The pathology from the stereotactic biopsy was benign glandular tissue, which was thought to be discordant. In addition, the patient suffered a large hematoma. A delayed right breast needle-localized excisional biopsy of the tissue marker was performed after resolution of the hematoma and development of two new areas of fat necrosis. Pathology yielded discordant benign results once again, but the patient remained BIRADS-5. MRI could not be performed due to the patient’s weight.

Subsequent organ-specific breast PET or PEM imaging showed a post-surgical rim of 18 F-FDG uptake consistent with granulation at the site of excisional biopsy with modest uptake of FDG. In addition, a 9 mm oval lesion of intense FDG uptake was identified contiguous with the inferior aspect of the biopsy cavity consistent with suspected malignancy. (See photo.) Two adjacent areas of mild FDG uptake were consistent in location and activity with areas of fat necrosis seen mammographically. The patient then underwent one of the first PET-guided breast biopsies as part of a clinical trial.

High-resolution breast PET-guided biopsy was performed using Naviscan’s Stereo Navigator software to target the lesion and provide direction on the best approach for vacuum-assisted biopsy (done using a Suros ATEC 9 gauge from Hologic). The four-scan biopsy process typically takes about 20 minutes.

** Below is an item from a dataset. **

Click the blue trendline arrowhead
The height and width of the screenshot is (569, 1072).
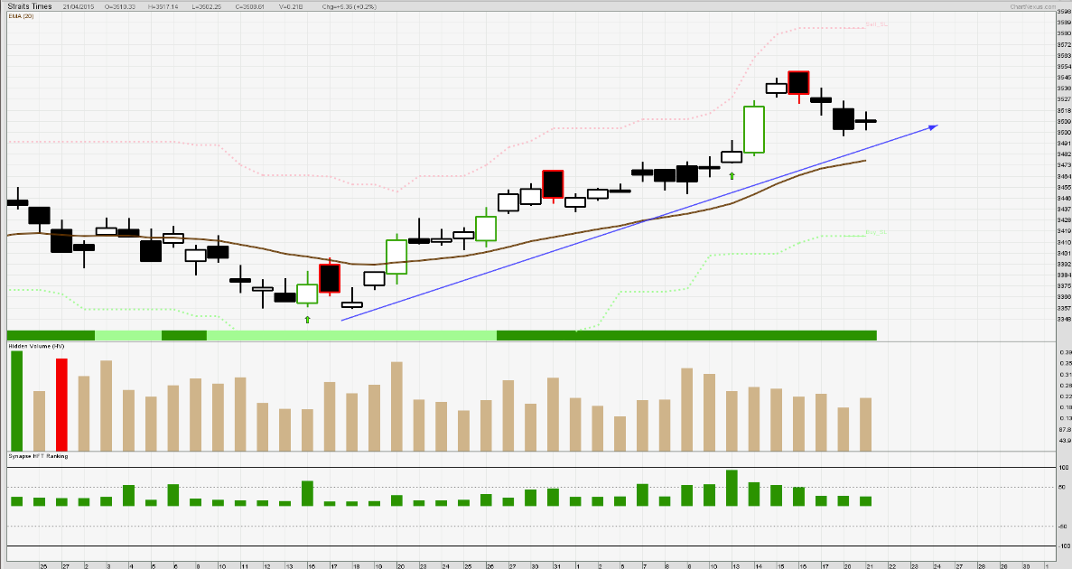coord(934,126)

The Stereo Navigator targets the lesion in three dimensions. Two biopsy passes were made to ensure adequate sampling. The biopsy cores were imaged on the PEM scanner and showed high levels of FDG uptake, confirming that the lesion had been accurately sampled, similar to how calcifications are imaged using stereotactic methods.

Histopathology of the core biopsy found Grade III infiltrating ductal carcinoma, finally, concordant pathology. The patient was referred for definitive surgical excision. Final surgical pathology showed residual high-grade intraductal carcinoma.

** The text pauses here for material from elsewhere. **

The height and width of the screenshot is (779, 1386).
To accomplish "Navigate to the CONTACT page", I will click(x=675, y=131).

This patient’s case illustrates how PEM confirmed that the lesion seen on anatomical imaging, which was worrisome for malignancy, can be localized confidently by the high FDG uptake levels. It also demonstrates the accuracy of PEM-guided biopsy to localize, target and verify that targeted tissues have been sampled. Further, this case highlights how molecular imaging, PEM in particular, can be used to problem-solve, even when a women’s imaging center has access to stereotactic-, ultrasound- and MRI-guided biopsy approaches.

“This case beautifully shows how PEM not only identifies lesion location, but also can assist in identifying lesion pathology by assessing the quantitative uptake of FDG,” said Schilling. “In this case, we absolutely knew exactly which area of uptake corresponded to the suspected cancer. This patient, although not well suited for MRI, was successfully diagnosed using our newest tool, PEM.”

Kathy Schilling, M.D., is medical director of imaging and intervention, Women’s Center/Center for Breast Care, Boca Raton Regional Hospital, Boca Raton, Fla.